Secondly while an SSHD for a media only drive is not a good use, (agreeing with you), I've seen good cache hits when my user home directory has been on SSHD. I'm assuming that there's frequently used parts of the user space that the login process uses, because there's a noticeable reduction in login times between SSHD and HDD hosted users.
Happy with a hybrid in my PS4 and if I required a lot of storage in my laptops I would consider one for that also.....but any device that accepts multiple drives will never have a hybrid in. Wish they would up the flash component in them though.

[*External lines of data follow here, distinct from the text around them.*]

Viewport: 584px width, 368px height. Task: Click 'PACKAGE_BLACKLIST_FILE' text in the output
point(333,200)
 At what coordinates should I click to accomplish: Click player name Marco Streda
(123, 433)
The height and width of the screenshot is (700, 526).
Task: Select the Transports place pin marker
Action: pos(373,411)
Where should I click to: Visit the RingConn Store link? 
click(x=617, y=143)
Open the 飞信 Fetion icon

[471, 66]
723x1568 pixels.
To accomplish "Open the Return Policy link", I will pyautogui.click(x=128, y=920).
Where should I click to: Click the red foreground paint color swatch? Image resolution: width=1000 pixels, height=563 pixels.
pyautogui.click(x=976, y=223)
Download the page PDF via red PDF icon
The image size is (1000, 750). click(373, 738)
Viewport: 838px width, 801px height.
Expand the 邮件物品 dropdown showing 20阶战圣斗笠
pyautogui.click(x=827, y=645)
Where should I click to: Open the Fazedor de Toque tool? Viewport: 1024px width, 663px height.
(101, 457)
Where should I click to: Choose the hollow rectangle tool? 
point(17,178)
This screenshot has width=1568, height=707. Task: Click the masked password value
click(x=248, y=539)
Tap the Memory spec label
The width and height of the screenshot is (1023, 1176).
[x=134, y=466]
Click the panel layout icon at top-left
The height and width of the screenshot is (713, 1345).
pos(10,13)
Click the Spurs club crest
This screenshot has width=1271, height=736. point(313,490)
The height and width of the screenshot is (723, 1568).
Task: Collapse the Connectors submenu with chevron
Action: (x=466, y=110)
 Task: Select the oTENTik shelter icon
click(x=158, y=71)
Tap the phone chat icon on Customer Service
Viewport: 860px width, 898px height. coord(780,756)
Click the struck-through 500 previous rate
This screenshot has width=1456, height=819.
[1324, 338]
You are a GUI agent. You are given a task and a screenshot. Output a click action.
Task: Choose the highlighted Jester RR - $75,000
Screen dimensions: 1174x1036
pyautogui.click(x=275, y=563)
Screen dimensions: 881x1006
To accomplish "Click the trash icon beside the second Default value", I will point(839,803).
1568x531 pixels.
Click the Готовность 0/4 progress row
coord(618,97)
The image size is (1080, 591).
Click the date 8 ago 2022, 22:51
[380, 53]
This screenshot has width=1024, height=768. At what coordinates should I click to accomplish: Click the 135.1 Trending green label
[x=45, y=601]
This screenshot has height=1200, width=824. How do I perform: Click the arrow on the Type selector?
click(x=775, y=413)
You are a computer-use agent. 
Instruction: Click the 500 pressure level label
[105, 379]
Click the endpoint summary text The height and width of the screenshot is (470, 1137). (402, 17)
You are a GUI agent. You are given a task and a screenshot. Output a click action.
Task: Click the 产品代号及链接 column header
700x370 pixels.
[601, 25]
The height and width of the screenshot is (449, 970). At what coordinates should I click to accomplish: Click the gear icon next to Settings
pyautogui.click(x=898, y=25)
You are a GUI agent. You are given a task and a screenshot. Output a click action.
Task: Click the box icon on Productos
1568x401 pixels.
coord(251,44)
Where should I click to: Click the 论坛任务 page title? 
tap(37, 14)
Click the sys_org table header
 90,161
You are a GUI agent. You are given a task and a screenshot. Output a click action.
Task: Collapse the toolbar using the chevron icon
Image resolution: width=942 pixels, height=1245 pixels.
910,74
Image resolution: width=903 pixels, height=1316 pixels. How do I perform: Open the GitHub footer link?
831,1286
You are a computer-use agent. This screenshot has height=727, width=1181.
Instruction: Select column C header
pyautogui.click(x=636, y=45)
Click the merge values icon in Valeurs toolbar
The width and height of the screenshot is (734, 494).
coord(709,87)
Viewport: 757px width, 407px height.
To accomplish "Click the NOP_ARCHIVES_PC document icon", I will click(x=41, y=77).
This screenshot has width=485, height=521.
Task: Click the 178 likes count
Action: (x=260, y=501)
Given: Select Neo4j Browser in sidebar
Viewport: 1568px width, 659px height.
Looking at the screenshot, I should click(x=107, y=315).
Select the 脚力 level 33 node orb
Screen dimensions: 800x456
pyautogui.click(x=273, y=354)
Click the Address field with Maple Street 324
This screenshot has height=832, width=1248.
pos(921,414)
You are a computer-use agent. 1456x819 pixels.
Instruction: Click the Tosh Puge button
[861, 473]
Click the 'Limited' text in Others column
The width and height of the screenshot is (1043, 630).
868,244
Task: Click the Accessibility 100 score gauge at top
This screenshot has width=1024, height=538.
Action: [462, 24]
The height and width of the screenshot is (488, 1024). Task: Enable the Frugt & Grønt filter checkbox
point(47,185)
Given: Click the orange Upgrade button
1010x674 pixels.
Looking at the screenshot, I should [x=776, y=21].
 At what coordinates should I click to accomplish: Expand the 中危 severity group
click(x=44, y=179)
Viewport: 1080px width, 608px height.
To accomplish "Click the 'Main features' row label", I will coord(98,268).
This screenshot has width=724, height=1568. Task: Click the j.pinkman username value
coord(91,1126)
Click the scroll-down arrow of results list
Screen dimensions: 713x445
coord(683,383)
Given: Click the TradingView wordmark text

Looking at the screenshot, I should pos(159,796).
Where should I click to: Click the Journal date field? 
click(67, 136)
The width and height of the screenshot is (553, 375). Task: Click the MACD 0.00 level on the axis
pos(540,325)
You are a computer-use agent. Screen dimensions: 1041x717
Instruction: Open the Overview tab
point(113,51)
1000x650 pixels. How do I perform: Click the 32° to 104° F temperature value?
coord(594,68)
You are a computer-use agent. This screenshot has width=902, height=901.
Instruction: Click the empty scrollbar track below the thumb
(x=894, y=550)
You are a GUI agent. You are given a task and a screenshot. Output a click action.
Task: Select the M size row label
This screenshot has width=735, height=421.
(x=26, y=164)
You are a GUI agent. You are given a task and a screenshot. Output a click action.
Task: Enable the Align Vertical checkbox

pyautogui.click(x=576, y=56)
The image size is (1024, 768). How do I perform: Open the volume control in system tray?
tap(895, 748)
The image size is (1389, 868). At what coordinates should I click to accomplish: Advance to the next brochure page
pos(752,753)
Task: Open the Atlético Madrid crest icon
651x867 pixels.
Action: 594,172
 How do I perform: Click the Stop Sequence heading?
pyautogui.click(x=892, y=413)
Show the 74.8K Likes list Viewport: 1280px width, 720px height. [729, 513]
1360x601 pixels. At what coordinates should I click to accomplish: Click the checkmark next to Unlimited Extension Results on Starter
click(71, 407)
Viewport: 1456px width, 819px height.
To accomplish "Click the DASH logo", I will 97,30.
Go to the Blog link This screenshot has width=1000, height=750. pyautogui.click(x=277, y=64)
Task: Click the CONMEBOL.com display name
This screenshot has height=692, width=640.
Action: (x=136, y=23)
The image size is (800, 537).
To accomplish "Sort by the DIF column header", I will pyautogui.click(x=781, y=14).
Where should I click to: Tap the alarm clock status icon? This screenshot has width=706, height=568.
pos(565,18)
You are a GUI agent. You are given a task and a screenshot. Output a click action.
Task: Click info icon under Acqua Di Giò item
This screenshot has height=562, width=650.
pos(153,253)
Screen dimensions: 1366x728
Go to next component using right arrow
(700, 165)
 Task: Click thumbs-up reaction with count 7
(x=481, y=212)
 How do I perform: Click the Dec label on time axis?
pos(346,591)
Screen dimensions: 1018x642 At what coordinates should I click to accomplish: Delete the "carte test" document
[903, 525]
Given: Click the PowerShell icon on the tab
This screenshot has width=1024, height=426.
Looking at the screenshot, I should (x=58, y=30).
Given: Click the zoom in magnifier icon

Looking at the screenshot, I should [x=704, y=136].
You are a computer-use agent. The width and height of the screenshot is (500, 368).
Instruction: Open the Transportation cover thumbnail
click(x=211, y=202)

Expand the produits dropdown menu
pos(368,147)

Main PC: Asus Rampage IV Extreme / 3960X@4.5GHz / Antec H1200 Pro / 32GB DDR3-1866 Quad Channel / Sapphire Fury X / Areca 1680 / 850W EVGA SuperNOVA Gold 2 / Corsair 600T / 2x Dell 3007 / 4 x 250GB SSD + 2 x 80GB SSD / 4 x 1TB HDD (RAID 10) / Windows 10 Pro, Yosemite & Ubuntu
HTPC: AsRock Z77 Pro 4 / 3770K@4.2GHz / 24GB / GTX 1080 / SST-LC20 / Antec TP-550 / Hisense 65k5510 4K TV / HTC Vive / 2 x 240GB SSD + 12TB HDD Space / Race Seat / Logitech G29 / Win 10 Pro
HTPC2: Asus AM1I-A / 5150 / 4GB / Corsair Force 3 240GB / Silverstone SST-ML05B + ST30SF / Samsung UE60H6200 TV / Windows 10 Pro
Spare/Loaner: Gigabyte EX58-UD5 / i950 / 12GB / HD7870 / Corsair 300R / Silverpower 700W modular
NAS 1: HP N40L / 12GB ECC RAM / 2 x 3TB Arrays || NAS 2: Dell PowerEdge T110 II / 24GB ECC RAM / 2 x 3TB Hybrid arrays || Network:Buffalo WZR-1166DHP w/DD-WRT + HP ProCurve 1800-24G
Laptop: Dell Precision 5510 Printer: HP CP1515n || Phone: Huawei P30 || Other: Samsung Galaxy Tab 4 Pro 10.1 CM14 / Playstation 4 + G29 + 2TB Hybrid drive
There have been no new models because the exact same problems are still there: there is no good "use a separate SSD as a giant cache" solution in Windows. And I heard about the reliability issues of the WD software - probably another reason for there to be no updated version. I very much doubt WD has the resources to R&D a bootable semi-universal secondary drive caching system. If the software existed, though, the idea would be great. A firmware/controller based solution would probably be even better, but even harder to implement. And the growing size and shrinking prices of SSDs is making solutions like this more and more obsolete.
I don't doubt that. If the caching algorithm does its job, a subset of all frequently used files should be in flash. The problem is just that 8GB is far, far from enough for anything besides basic use. Sure, it helps, but even as little as 32GB of flash would be a huge boost compared to this.
I believe both the 4Tb drives mentioned (and not mentioned re Firecuda) used 5400 speed core hard drives. I recall this because it stood out like a sore thumb when I was looking. Whilst the SSD caching will help, I didn't fancy dropping to 5400 on cache-misses.
I'm in the market for exactly this sort of thing at the moment - my HTPC is currently using a noisy external 3TB HDD, I'd like the same or greater internal HDD (at 2.5" ff) and am willing to pay a little more for the speed boost that comes with being a hybrid, which I would expect will benefit me greatly given I intend to use it as storage rather than an OS.
Though tbh I don't know that much about these things, I'd be interested if someone could tell me that for my uses this would actually be more useful for me than for example a seagate laptop 4TB 2.5" HDD @ £180, or to wait for the 5TB Seagate Barracuda at an unknown price and release date. Probably have about 6 months before I fill up my current data so no rush.